(Bloomberg) -- For years, Wall Street rewarded the New York Times Co. with an ever-rising stock price as it continued to introduce new subscription services and sign up online customers.

Now, an activist investor is urging the company to raise prices and wring more profits from a lineup of services that includes games, recipes, sports and product reviews, as well as its flagship newspaper.

In a letter to investors first reported by Bloomberg News, investor ValueAct Capital Management advised the Times to raise the price of its bundle of digital products, citing research that 74% of customers who subscribe to the package are willing to pay more once the promotional rate expires. It said the Times should be “increasing price in line with value delivered.”

The move is part of a broader rethinking that has also affected the streaming video business, where investors of companies like Netflix Inc. and Walt Disney Co. are no longer focused solely on subscriber growth. On Wednesday Disney said it would hike the cost of its Disney+ streaming service by 38% for those who don’t want to see ads.

Shares of the Times fell 2.3% at 10:11 a.m. on Friday, paring an 11% gain in the prior session.

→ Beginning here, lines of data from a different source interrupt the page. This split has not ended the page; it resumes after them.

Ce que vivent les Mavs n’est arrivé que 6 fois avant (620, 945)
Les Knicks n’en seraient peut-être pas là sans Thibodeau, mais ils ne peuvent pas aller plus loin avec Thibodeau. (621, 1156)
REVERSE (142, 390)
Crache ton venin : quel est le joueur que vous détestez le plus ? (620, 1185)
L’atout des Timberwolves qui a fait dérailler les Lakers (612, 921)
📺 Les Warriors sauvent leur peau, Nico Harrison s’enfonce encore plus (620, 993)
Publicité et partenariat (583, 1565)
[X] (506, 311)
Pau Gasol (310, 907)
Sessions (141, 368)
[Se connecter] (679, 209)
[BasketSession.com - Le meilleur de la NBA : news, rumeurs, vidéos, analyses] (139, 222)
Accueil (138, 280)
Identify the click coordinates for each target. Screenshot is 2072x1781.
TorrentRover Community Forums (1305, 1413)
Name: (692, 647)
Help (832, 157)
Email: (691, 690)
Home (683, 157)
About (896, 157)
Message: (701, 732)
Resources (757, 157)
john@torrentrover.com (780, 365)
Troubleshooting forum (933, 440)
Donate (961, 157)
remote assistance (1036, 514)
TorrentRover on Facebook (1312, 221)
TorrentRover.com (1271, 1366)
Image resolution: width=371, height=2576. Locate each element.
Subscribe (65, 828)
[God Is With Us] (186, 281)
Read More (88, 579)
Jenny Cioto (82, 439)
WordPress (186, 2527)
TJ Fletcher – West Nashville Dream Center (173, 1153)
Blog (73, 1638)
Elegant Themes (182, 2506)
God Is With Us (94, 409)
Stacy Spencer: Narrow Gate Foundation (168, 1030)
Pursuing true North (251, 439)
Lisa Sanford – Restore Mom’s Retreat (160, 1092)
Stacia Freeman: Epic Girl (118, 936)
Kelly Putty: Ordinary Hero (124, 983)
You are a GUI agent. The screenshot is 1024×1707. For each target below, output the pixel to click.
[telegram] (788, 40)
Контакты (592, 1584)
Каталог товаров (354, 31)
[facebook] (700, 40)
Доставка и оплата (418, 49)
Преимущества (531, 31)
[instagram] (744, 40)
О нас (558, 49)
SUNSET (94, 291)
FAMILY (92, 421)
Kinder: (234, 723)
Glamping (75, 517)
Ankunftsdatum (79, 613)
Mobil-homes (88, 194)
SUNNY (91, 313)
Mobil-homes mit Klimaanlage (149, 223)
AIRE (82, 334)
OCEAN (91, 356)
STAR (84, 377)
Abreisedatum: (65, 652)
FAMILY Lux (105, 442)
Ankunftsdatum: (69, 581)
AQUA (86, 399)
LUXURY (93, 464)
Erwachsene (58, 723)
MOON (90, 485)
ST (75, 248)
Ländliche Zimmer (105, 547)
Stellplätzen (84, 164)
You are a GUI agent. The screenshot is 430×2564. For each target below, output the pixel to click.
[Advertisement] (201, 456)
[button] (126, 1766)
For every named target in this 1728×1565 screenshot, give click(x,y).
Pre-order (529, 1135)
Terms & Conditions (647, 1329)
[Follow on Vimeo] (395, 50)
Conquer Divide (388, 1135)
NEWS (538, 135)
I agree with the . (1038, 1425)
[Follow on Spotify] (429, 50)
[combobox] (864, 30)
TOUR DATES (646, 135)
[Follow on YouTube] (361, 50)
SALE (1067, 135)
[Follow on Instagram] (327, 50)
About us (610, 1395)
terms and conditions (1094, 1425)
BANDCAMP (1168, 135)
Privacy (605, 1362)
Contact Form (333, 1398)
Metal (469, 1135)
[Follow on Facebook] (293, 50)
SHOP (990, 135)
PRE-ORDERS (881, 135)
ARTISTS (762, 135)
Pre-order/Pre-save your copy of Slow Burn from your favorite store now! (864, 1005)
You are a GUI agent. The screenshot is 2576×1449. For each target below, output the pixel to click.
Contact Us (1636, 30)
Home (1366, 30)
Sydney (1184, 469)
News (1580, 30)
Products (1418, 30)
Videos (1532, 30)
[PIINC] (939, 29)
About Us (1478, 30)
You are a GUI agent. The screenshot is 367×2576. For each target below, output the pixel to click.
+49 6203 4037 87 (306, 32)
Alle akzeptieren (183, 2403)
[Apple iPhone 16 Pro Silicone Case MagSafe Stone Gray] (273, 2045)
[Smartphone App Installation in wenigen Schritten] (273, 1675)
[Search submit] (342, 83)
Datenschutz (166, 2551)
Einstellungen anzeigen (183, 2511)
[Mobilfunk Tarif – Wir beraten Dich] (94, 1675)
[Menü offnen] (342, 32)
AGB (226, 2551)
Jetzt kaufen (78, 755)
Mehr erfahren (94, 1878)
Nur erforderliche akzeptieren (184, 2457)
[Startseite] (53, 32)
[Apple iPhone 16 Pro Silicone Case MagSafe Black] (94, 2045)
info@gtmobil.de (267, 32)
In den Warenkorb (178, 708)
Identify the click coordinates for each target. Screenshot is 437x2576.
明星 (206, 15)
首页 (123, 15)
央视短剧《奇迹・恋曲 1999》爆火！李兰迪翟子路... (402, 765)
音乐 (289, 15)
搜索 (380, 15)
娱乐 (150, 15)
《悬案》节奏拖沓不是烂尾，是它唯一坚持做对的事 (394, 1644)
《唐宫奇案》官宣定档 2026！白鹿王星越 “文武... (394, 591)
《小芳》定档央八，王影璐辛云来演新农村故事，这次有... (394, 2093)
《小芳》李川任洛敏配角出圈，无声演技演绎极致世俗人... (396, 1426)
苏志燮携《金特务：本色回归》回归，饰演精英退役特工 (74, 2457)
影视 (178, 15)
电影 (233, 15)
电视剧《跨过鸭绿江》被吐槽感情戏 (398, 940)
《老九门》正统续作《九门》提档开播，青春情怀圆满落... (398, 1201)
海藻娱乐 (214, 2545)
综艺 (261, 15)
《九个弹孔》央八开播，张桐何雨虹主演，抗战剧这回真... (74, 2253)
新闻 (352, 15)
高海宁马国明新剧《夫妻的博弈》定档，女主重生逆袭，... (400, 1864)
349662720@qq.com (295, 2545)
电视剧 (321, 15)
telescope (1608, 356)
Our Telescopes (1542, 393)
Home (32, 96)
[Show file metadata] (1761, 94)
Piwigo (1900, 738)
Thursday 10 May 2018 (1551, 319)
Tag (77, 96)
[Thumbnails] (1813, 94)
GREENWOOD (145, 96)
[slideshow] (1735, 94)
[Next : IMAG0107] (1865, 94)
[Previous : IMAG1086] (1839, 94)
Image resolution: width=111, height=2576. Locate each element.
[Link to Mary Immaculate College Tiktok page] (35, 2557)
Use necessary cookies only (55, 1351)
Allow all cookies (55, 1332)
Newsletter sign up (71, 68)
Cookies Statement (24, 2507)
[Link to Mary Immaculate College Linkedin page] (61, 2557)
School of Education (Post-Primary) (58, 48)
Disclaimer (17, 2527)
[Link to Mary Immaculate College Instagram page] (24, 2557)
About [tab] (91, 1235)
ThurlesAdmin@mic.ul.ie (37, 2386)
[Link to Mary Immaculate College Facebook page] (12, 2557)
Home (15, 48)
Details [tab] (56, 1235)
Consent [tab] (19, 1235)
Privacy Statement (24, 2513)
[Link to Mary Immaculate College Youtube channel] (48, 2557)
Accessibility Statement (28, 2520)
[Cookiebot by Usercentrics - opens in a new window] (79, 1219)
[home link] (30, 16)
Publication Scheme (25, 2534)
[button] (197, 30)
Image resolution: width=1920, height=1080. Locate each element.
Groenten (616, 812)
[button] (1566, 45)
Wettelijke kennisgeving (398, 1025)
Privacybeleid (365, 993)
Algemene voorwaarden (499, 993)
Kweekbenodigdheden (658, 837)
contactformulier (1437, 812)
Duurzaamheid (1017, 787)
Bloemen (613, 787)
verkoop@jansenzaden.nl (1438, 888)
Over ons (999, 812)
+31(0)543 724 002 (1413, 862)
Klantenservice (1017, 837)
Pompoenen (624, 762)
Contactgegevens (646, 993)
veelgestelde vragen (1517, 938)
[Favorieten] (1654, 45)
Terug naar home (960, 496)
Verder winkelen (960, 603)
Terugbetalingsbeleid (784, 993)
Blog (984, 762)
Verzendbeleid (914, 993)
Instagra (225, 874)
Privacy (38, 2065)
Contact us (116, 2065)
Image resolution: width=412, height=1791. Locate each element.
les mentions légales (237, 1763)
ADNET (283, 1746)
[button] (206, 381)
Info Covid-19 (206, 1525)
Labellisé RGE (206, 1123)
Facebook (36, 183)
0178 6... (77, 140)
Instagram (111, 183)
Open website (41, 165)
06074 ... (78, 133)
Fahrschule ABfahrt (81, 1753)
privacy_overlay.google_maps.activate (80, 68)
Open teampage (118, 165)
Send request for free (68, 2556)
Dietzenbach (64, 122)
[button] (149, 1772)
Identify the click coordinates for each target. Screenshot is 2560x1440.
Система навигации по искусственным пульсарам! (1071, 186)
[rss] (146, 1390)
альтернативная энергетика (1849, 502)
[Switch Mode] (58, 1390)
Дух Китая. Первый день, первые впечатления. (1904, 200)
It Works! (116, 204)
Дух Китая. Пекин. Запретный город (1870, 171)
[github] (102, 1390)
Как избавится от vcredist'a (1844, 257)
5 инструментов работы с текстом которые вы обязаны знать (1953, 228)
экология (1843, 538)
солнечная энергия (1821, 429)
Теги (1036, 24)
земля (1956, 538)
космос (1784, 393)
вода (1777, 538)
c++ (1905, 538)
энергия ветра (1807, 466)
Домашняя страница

Until this year, Times investors were mostly focused on customer growth. In 2019, when management set a goal of 10 million subscriptions by 2025, the company’s stock price jumped 12%, hitting a 13-year high.

Investors didn’t seem concerned that growth was being fueled by charging new subscribers as little as $1 a week for a year. In February, the Times set a new goal of 15 million subscribers by the end of 2027. 

“We’ve entered a new phase where people accept that the 15 million digital subscriber goal is within reach,” said Douglas Arthur, an analyst at Huber Research Partners. “The question now is where are the profits?”

ValueAct, which said it owns a 7% stake in the company, is calling for the Times to double or triple its profit margins from current levels. 

The Times said it’s begun a concerted effort to entice more people to buy a bundle of subscriptions instead of only news. On an earnings call this month, Chief Executive Officer Meredith Kopit Levien said bundle subscribers pay more and are less likely to cancel than those who just get news subscriptions. Levien added that the Times plans to “lean more heavily” into selling the bundle to new subscribers and get existing subscribers to upgrade in the second half of the year. 

“We expect much of the revenue benefit from this to begin in 2023, as we follow our proven playbook of moving subscribers from introductory offers to higher prices over time,” Levien said. 

The Times currently offers a subscription bundle to news, cooking, games, the product-review site Wirecutter and the sports website the Athletic for $1.50 a week for one year -- a 76% discount. 

Arthur said the Times “probably needed a little more urgency on the bottom line, and that speaks to price.” But it will need to raise prices gradually, not all at once. 

“They’ve been successful because they have not price gouged,” he said. “They can’t turn around and start charging much higher prices.”